---------- Source records

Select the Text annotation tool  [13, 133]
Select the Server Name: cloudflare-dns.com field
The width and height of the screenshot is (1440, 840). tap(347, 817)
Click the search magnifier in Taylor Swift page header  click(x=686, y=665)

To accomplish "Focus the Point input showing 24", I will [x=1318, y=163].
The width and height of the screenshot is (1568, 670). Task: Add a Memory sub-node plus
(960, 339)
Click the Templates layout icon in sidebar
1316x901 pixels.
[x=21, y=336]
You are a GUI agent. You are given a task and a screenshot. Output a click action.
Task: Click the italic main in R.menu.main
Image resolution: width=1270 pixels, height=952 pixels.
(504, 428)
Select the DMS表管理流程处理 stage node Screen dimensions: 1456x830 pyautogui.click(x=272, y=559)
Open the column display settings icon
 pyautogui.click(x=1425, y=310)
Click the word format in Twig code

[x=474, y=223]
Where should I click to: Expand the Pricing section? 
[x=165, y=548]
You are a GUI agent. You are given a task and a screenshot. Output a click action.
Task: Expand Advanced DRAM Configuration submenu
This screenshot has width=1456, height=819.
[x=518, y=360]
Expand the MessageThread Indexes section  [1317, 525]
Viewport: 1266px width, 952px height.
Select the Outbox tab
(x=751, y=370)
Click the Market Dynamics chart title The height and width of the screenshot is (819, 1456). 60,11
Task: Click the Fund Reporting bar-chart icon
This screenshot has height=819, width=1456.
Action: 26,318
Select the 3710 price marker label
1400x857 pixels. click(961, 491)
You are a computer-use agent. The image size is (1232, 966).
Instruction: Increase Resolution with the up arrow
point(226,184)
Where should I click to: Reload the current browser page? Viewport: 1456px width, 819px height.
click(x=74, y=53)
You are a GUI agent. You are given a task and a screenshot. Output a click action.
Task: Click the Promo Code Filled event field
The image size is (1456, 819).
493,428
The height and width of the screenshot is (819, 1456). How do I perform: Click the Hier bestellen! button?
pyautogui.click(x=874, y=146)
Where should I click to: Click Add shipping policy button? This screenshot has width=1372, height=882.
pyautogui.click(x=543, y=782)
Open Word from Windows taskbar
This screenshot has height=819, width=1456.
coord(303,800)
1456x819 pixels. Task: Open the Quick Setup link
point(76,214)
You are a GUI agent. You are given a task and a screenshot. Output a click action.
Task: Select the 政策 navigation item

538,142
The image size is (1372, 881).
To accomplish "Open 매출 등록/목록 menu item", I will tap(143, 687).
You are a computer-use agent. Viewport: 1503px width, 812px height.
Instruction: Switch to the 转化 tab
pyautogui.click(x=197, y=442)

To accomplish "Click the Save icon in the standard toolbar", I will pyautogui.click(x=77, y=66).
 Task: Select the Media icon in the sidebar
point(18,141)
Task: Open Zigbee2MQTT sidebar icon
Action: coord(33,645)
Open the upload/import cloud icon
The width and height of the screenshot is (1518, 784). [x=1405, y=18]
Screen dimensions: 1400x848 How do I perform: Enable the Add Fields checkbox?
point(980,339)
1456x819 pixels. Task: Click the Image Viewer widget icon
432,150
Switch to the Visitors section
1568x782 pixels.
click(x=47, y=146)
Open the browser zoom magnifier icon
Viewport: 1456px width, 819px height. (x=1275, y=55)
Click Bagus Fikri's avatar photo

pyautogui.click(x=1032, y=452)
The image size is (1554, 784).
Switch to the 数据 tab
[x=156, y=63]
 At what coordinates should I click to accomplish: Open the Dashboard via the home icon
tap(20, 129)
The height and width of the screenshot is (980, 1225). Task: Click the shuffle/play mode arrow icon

--------------------

* [Activity]: Looking at the entries above, work out how many lines include the word "chart" and reply with that number alone.

* [Answer to the exercise]: 2